林执似乎下意识地找报告里的官方解释,看见我的一脸茫然又放弃了。
“有点像姚渊那种状态。”他想了半天也找不到人话,只好给我举了个不恰当的例子,“退伍后没有PTSD,类似精神解离,但实际上并不是的状态。”
“只是单纯的,没有?”我有些费解地挠头,“情绪稳定?听起来不像坏事。”
林执自己也叹气,扶额:“也可以理解为,不论有什么情绪,因为RM的副作用,会全部中和掉。不会有多开心,也不会有多恐惧。”

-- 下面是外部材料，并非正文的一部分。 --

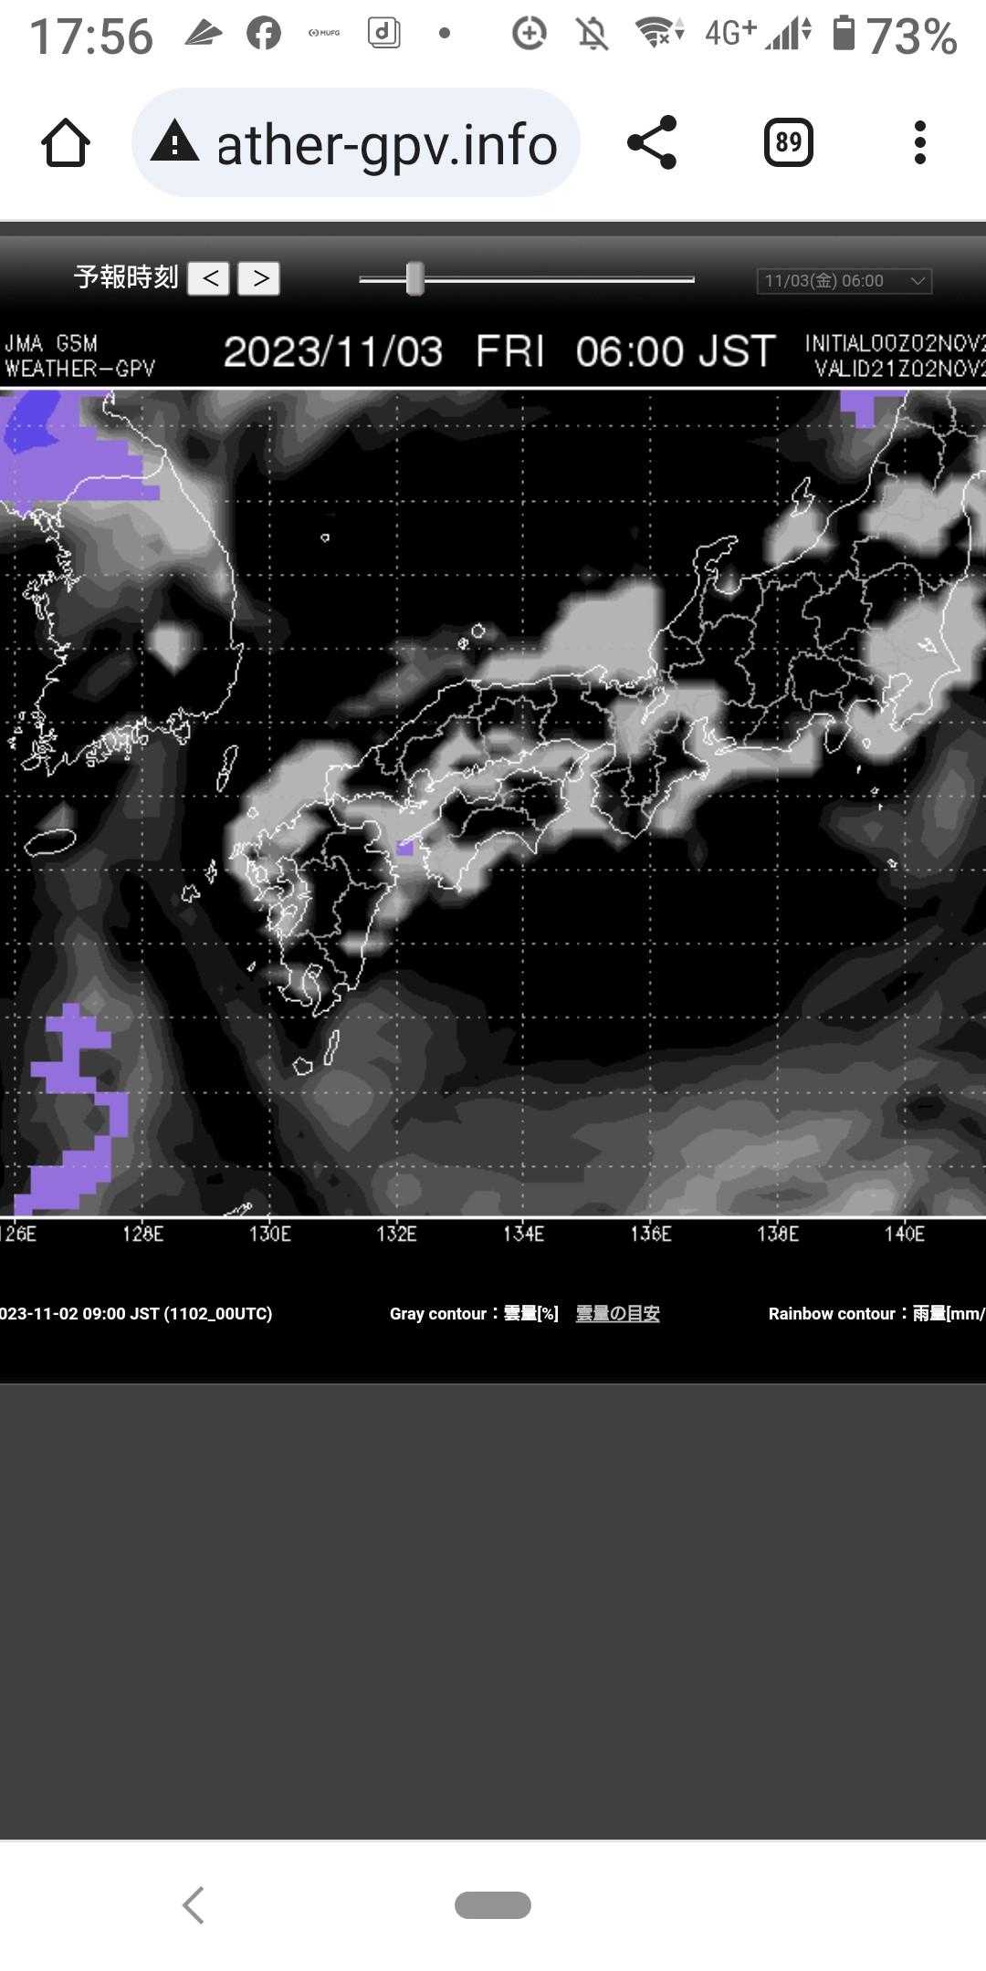Screen dimensions: 986x1971
Task: Tap the Android back arrow
Action: pyautogui.click(x=194, y=1905)
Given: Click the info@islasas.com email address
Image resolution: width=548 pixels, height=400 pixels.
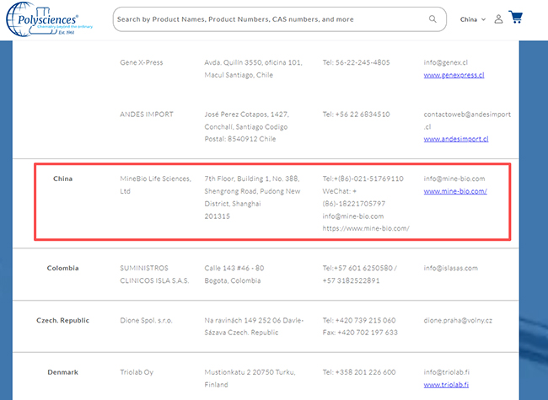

没怎么听懂,但因为RM副作用比较罕见,我也懒得逐句理解,又不用考理论。
我比着下巴试图整合信息。
“当然,我没有说姚渊的状态跟RM有关,因为所有副作用都会因为RM的代谢而消退,他大概只是,”林执语气有点微妙的羡慕和疑惑,“天赋异禀吧?”
我忽然笑着摇头:“你觉得是好事吗?”
他十指相抵,顶着下巴很认真地回答我:“从纯粹技术角度出发,姚渊很适合做LEA实验体。”
想说什么,我看着林执镜片下的陷入沉思而渺远的眼神,最后只是轻咳了一声:“那他也是个人。”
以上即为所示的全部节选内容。